***** DATA EXTRACT *****

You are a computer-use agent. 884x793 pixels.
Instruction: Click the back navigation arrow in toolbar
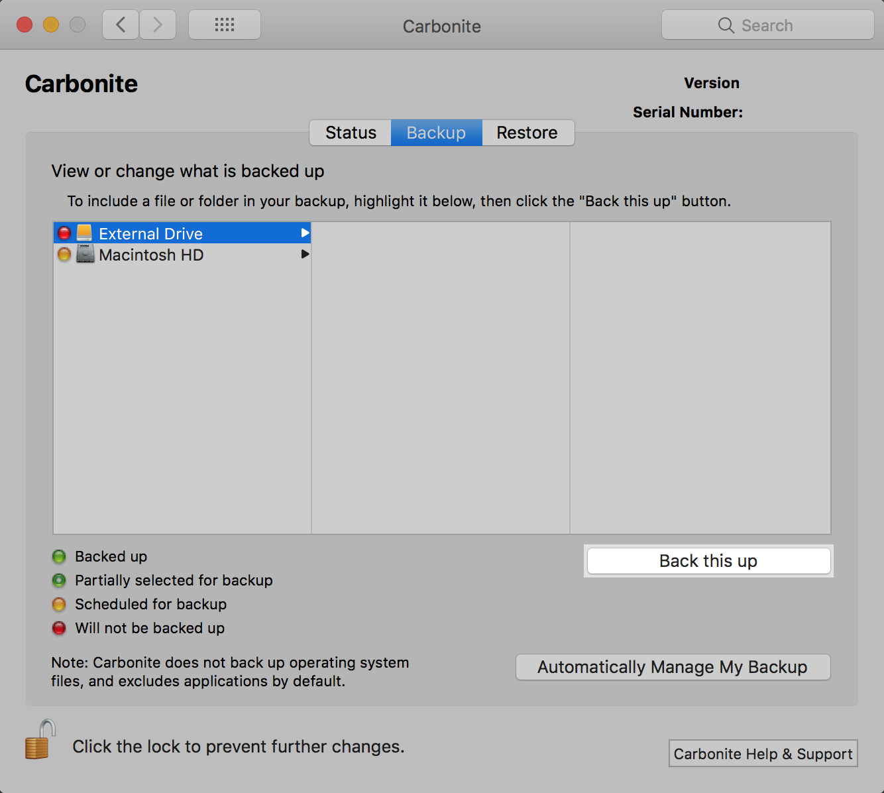(x=120, y=25)
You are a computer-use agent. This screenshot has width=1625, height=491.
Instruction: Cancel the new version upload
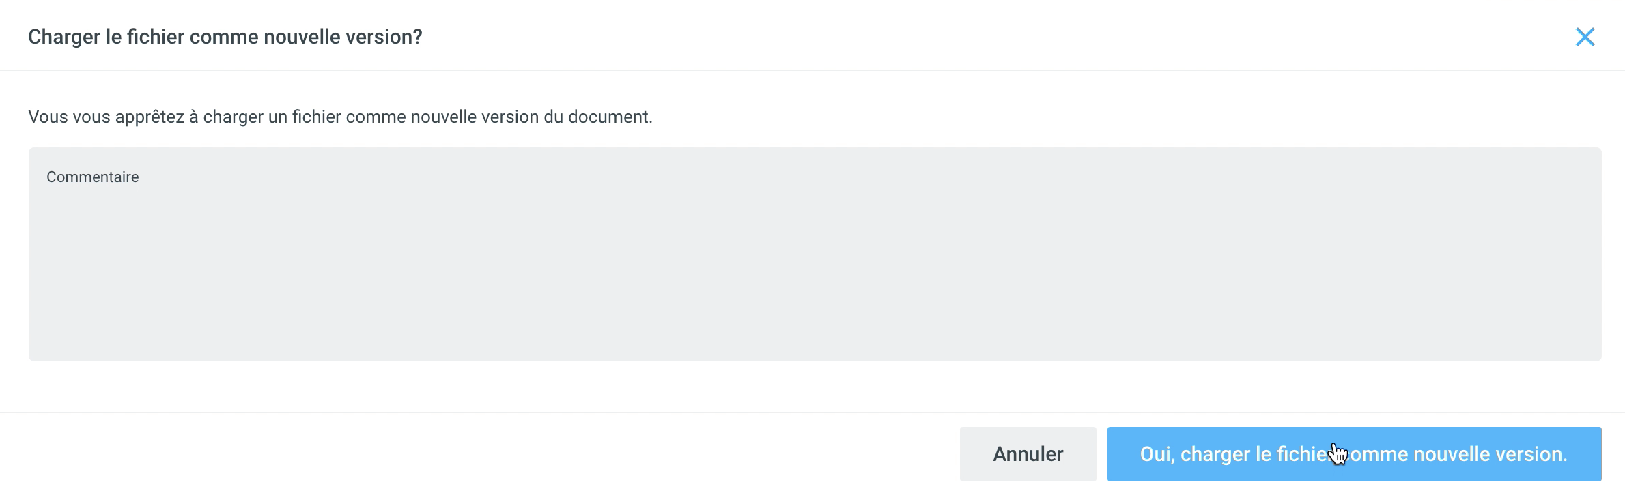(x=1028, y=454)
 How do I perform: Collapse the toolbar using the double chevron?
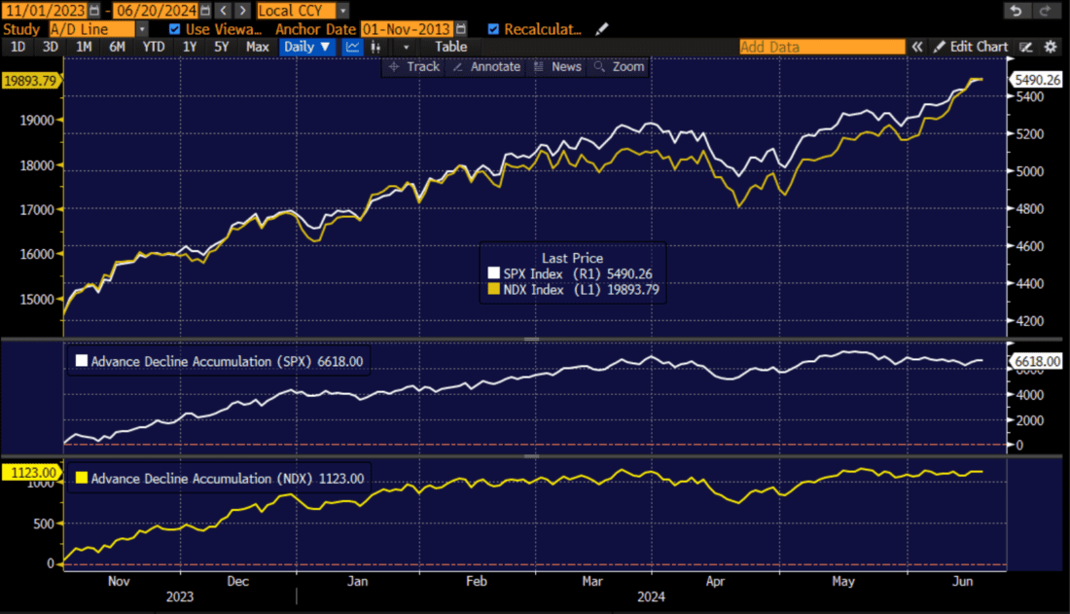917,46
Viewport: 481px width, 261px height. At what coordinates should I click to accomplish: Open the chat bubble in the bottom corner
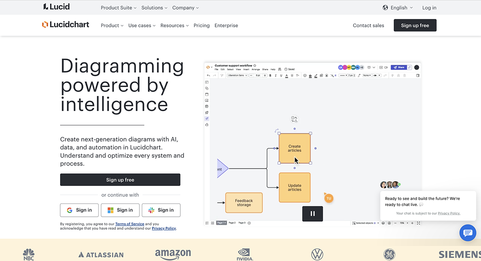click(468, 233)
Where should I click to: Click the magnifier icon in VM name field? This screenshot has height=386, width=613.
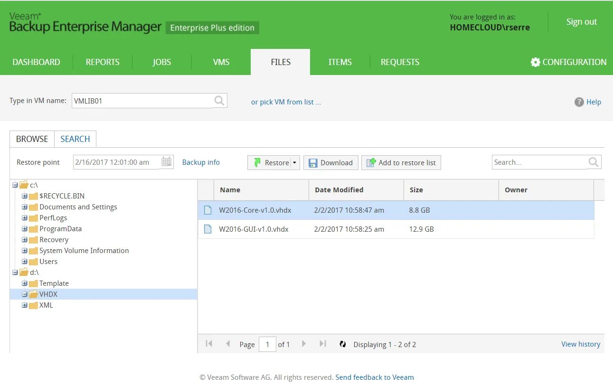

*****

Rewrite the whole listing, substituting "GUI automation assistant" for "computer-use agent" and changing nothing else. Leave the pictures out of your answer.

* **EXERCISE SOLUTION**:
You are a GUI automation assistant. 884x793 pixels.
Instruction: Click the back navigation arrow in toolbar
(x=120, y=25)
You are a GUI automation assistant. This screenshot has width=1625, height=491.
Instruction: Cancel the new version upload
(x=1028, y=454)
 How do I perform: Collapse the toolbar using the double chevron?
917,46
Viewport: 481px width, 261px height. At what coordinates should I click to accomplish: Open the chat bubble in the bottom corner
click(468, 233)
Where should I click to: Click the magnifier icon in VM name field? This screenshot has height=386, width=613.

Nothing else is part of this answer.